The National Health Insurance Fund (NHIF), Kenya’s parastatal that provides universal health coverage (UHC) to citizens through a medical insurance cover, is dysfunctional and negatively affecting the offering of services in health institutions in the East African nation, including health facilities under the auspices of the Catholic Church, Bishop Norman King’oo Wambua has said.
Speaking during the Diocesan Pilgrimage and Thanksgiving Mass held at the Komarock Shrine in Kenya’s Catholic Diocese of Machakos, his Episcopal See, Bishop King’oo lamented, “I don’t know what happened, but there is no more money.”
“Where is the money? Because as I speak now, as faith leaders in areas where we have hospitals, the debt owed to our institutions by NHIF is worrying. They are outrightly crippling our hospitals,” Bishop Wambua said during February 10 event.
Referring to Bishop Kioko Catholic Hospital, a health facility in his Episcopal See, the Kenyan Catholic Bishop said that the facility is owed some KES.70 million (US$ 540,000.00).
The 72-year-old Bishop, who started his Episcopal Ministry in August 1998 as the Local Ordinary of Kenya’s Bungoma Diocese urged Kenya’s political leadership weigh in on NHIF financial challenges and get funds to health institutions.
“What will we do? Kindly, you politicians, maybe you can answer where the money went. Tell us where the money went and bring it back so that we can treat our faithful and the others,” Bishop King’oo pleaded.

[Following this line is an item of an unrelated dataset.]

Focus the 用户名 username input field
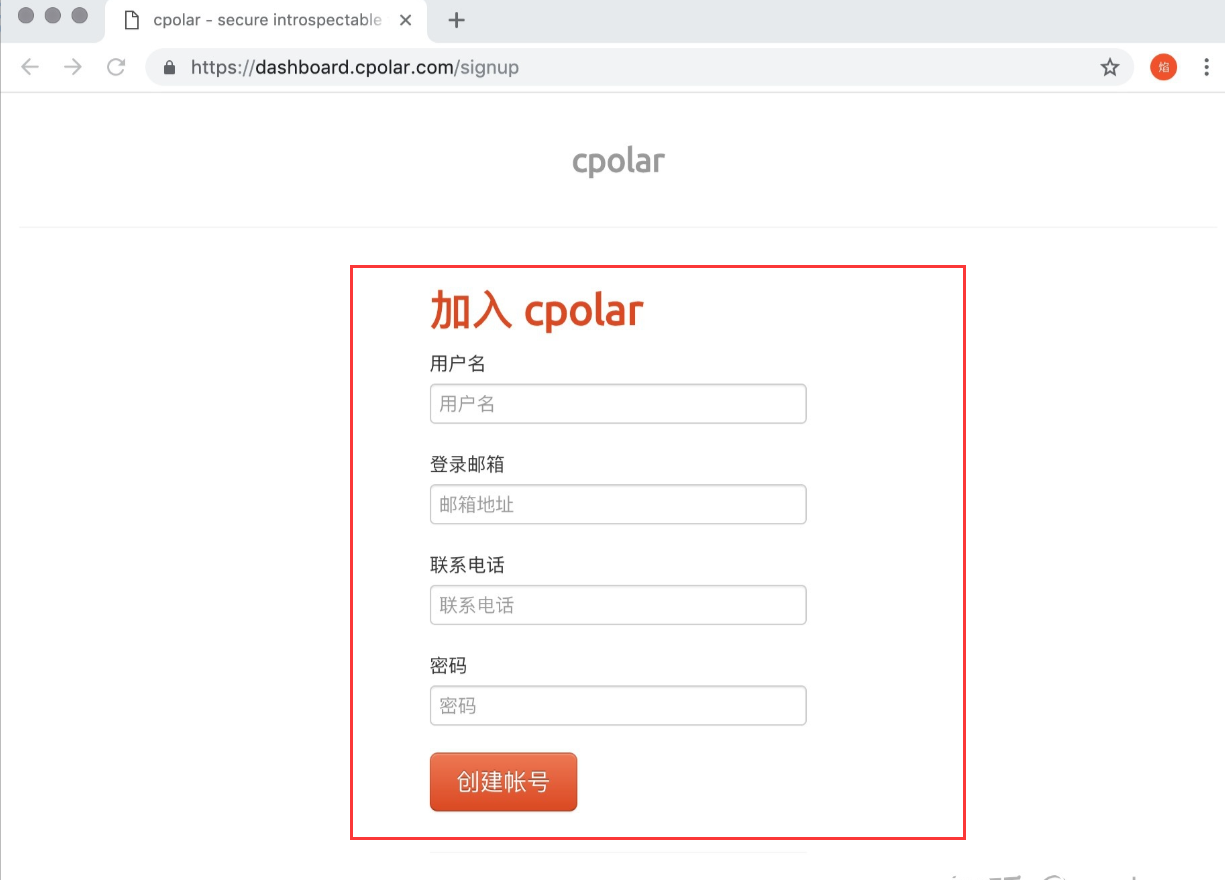The width and height of the screenshot is (1225, 880). click(x=618, y=404)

Last November, Catholic Bishops in Kenya expressed concern about NHIF’s inefficiency.
Addressing journalists on 10 November 2023 at the end of their Plenary Assembly which was held at St. Mary’s Pastoral Centre in the Diocese of Nakuru, members of the Kenya Conference of Catholic Bishops (KCCB) noted that NHIF was neither running smoothly nor efficiently.
“It is for this reason that we once more raise our concern of the backlog of huge unpaid reimbursements to Mission Health Institutions that support the health provision at the grassroots,” KCCB members said, adding that at the time, debts were threatening the quality of life of Kenyans.
The Catholic Church leaders went on to express their fears about the planned restructuring of NHIF to the Social Health Insurance Fund (SHIF) set to commence operations in March 2024, saying that the hurried implementation of the new scheme without settling the shortfalls of the old scheme will worsen the bad situation in Kenyan health facilities.
“Among the many Faith Institutions, the Catholic Mission Hospitals are still owed over 1Billion Shillings by NHIF,” KCCB members said, and added, “We are still worried about what may happen after the planned reorganization of NHIF. There should be a clear plan to pay these arrears.”
In his February 10 message, Bishop King’oo described the challenges around NHIF as “a big problem”.
“We have a big problem; we are appealing to you, our leaders; that’s why we elected you, to act as our watchdog and to question how our monies are being spent, yet we pay taxes,” said the Kenyan Catholic Bishop, who has been at the helm of Machakos Diocese since his installation in August 2018.